Family and friends organize foot search for missing Blackduck man
Family and friends are taking the search for a missing Blackduck man onto local roads and woods, keeping an active case in the public eye.

Family and friends are organizing a foot search for a missing Blackduck man, a sign that the case is still drawing active community concern in Beltrami County. The publicly visible preview for the Lakeland PBS item does not identify the man by name, give a precise route, or say how many volunteers are expected, but it makes clear that loved ones are still pushing the search forward.
That matters in a county where missing-person cases can stay open for months and rely on sustained public attention. In a separate Beltrami County case, authorities sought help finding 31-year-old Corey Adam Bryant after he was last seen in Bemidji on Dec. 19, 2025. Bryant had reportedly been in contact with family as recently as late January 2026, and the Beltrami County Sheriff’s Office said it had followed several leads without being able to make contact.
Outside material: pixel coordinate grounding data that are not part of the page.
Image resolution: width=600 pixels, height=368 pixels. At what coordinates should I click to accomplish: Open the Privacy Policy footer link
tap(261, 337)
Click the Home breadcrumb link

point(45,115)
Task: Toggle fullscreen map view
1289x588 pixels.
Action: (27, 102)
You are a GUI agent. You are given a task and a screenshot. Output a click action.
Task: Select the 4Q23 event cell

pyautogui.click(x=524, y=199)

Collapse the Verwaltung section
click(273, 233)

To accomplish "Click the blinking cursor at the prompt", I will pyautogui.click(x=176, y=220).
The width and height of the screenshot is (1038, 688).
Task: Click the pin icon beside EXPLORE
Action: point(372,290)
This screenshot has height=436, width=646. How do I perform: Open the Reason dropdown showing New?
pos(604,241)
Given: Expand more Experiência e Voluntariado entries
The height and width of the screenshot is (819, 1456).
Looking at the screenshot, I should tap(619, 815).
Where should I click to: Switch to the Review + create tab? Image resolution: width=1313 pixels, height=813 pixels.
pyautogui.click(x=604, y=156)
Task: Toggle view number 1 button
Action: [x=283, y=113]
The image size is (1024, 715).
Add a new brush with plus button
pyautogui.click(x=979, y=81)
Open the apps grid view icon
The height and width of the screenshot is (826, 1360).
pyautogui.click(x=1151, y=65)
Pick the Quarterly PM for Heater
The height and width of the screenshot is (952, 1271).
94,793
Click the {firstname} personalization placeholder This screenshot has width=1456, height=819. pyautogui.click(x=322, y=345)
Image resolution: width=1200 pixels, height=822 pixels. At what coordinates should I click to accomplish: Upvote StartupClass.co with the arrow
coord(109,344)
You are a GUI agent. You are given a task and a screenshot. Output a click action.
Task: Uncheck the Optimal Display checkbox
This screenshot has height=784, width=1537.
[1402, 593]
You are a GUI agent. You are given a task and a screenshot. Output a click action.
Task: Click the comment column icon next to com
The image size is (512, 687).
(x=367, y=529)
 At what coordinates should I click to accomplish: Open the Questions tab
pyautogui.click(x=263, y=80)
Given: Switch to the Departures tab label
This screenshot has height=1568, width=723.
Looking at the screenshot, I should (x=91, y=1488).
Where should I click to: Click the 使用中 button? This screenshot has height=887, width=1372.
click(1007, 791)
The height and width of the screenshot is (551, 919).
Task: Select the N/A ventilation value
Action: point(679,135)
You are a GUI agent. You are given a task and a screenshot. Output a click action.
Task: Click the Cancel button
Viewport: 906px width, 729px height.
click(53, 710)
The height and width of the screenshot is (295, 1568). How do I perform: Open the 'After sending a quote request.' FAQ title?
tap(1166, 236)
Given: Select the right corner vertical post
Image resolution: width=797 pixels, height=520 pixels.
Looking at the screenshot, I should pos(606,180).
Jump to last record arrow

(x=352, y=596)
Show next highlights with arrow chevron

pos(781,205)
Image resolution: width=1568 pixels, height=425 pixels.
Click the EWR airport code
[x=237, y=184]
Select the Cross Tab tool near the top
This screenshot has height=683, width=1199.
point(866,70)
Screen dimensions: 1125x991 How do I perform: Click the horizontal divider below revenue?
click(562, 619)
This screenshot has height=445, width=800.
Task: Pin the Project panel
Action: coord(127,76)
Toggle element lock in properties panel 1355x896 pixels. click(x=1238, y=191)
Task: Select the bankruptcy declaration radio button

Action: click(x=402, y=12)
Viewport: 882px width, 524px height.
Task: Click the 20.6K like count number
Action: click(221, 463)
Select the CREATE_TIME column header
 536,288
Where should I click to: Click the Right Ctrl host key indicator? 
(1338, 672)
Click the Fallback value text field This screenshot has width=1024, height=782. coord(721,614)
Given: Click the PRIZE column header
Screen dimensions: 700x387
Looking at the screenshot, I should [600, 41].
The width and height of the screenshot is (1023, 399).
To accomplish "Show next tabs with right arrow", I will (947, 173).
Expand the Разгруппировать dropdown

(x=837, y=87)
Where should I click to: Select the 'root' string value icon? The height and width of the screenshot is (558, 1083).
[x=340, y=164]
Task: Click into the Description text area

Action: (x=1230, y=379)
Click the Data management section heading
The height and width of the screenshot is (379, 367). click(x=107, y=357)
The county has also said before that searches in missing-person cases can include drones and K-9 units, alongside ground searches by friends, family and deputies. In one earlier release, Beltrami County urged residents to check their land, outbuildings and abandoned vehicles, a reminder of how much of rural northern Minnesota can be hidden from view once someone is out of contact.
The sheriff’s office also runs the Beltrami County Emergency Communications Center, which operates 24 hours a day, seven days a week. That makes it the main public-safety hub for tips and urgent information tied to a missing-person case, especially when search activity spreads across roads, woods and private property around Blackduck and the surrounding countryside.
State guidance from the Minnesota Missing and Unidentified Persons Clearinghouse says a missing person must first be reported to local law enforcement and entered into the National Crime Information Center database. For families in Beltrami County, that formal process is often only the beginning; the Blackduck foot search shows how relatives and friends continue pressing for answers long after the first report is made.
For now, the clearest verified picture is that the search remains community-driven, active and unresolved. Even without a named subject or a mapped route in the preview, the effort signals that people close to the missing man are still working to keep his case visible in Blackduck and across Beltrami County.